The findings illustrate that the relocation of slum-dwellers in Surakarta was based on several circumstantial factors such as the attitude of the city government and the active engagement of a local NGO under the central government’s strict river normalization scheme to clean up informal riverbank settlements. Surakarta City Government provided huge support for informal riverside settlements. Although the city’s favorable stance might stem from the city’s hidden desire for managing river space for resource management and tourism, it was appropriately taken advantage of by the local community. It is noteworthy that the community’s choices were heavily constrained by the illegality of land ownership due to river normalization. However, the local community was not passive. They accepted their fate of setting back from the river; however, at the same time, they enabled the city government to invent a new approach rather than the conventional public rental housing approach. The degradation effect of their homeownership shift to rentership needs to be further examined, but the residents could secure long-term (or almost forever over generations unless newly regulated) tenure from the city government after relocation.


Otto Stuparitz

Rediscovering Indonesia’s Jazz Archives

I set out in the summer of 2017 to investigate a number of Indonesian jazz archives featuring jazz and popular music recordings from the 1930s and 1940s. The resurfacing of these historically significant recordings has helped reconstruct forgotten aspects of early Indonesian culture and society, especially Indonesian pathways towards modernization. These early recordings demonstrate how jazz became localized much earlier in Indonesia than is commonly understood. During the summer, I visited the community archives of Irama Nusantara, Arsip Jazz Indonesia, Lokanata Project, and Warta Jazz that have all emerged between 2009 and 2016 to fill this historical gap of recorded jazz and popular music in Indonesia. The archives were in Depok (South Jakarta), Bogor, Surakarta, and Yogyakarta.

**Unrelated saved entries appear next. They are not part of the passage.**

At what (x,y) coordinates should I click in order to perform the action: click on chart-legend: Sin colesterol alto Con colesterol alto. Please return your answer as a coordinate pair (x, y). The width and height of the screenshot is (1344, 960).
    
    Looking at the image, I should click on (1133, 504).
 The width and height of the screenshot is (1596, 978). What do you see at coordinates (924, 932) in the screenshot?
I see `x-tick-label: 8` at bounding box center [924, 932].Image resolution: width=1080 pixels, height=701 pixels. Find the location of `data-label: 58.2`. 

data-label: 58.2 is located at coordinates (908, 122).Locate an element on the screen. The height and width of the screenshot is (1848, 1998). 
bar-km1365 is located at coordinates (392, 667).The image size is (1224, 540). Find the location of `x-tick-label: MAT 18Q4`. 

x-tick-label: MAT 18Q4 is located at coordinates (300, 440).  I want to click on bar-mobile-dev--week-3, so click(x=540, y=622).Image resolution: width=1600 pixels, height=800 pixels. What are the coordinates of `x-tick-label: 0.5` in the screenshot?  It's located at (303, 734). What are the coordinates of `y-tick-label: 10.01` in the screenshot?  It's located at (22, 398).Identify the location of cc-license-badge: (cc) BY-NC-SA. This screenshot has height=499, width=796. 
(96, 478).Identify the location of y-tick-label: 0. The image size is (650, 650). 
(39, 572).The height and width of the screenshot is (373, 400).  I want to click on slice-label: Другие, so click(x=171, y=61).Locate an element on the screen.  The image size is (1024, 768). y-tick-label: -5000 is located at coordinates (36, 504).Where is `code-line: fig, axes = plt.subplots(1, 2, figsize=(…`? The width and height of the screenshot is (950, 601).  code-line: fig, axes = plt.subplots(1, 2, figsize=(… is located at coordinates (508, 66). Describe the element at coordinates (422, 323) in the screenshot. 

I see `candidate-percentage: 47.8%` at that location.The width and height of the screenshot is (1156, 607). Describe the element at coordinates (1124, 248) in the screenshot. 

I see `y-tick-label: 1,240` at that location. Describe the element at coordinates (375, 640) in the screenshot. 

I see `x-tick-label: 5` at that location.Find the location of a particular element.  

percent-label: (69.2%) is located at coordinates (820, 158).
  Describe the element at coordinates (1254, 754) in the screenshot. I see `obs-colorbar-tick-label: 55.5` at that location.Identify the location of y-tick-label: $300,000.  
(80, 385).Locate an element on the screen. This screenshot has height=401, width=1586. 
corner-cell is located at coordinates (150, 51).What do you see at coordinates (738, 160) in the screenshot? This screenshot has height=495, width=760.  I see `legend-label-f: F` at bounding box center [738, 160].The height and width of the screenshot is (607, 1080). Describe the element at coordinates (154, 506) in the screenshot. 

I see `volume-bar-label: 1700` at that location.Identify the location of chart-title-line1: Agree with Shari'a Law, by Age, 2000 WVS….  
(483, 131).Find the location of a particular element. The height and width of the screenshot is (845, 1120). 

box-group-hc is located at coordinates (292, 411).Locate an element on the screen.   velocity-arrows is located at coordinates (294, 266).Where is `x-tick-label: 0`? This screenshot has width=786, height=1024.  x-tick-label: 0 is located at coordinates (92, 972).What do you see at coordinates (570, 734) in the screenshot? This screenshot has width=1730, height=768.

While I still need to return to further investigate these collections and interview their founder, especially the Warta Jazz and Arsip Jazz Indonesia collections, I learned two important aspects about the Indonesian jazz collections as well as about the general history of jazz in Indonesia. First, in a historical sense, many of these jazz recordings have the same geographical home in Bandung, West Java. While the archives are now throughout Java and in many other parts of Indonesia, the first home for jazz in Indonesia is in Bandung. This makes sense when connected to other parts of Bandung’s history as one of Indonesia’s first cosmopolitan and most “modern” cities. My next project will be more focused on Bandung, as many of the musicians, radio hosts, and archivists have discrete knowledge about the foundations of Indonesian jazz. Second, I learned that these archives are directly connected to many of the contemporary jazz festivals that have been growing in popularity in Indonesia since the early 2000s. Many of the archivists often curate the festival lineups and provide platforms to many of their favorite artists, and in this way, the archive and its repertoire have a very direct effect on the contemporary Indonesia jazz community. These findings have become the foundations for my dissertation project that will officially begin next year.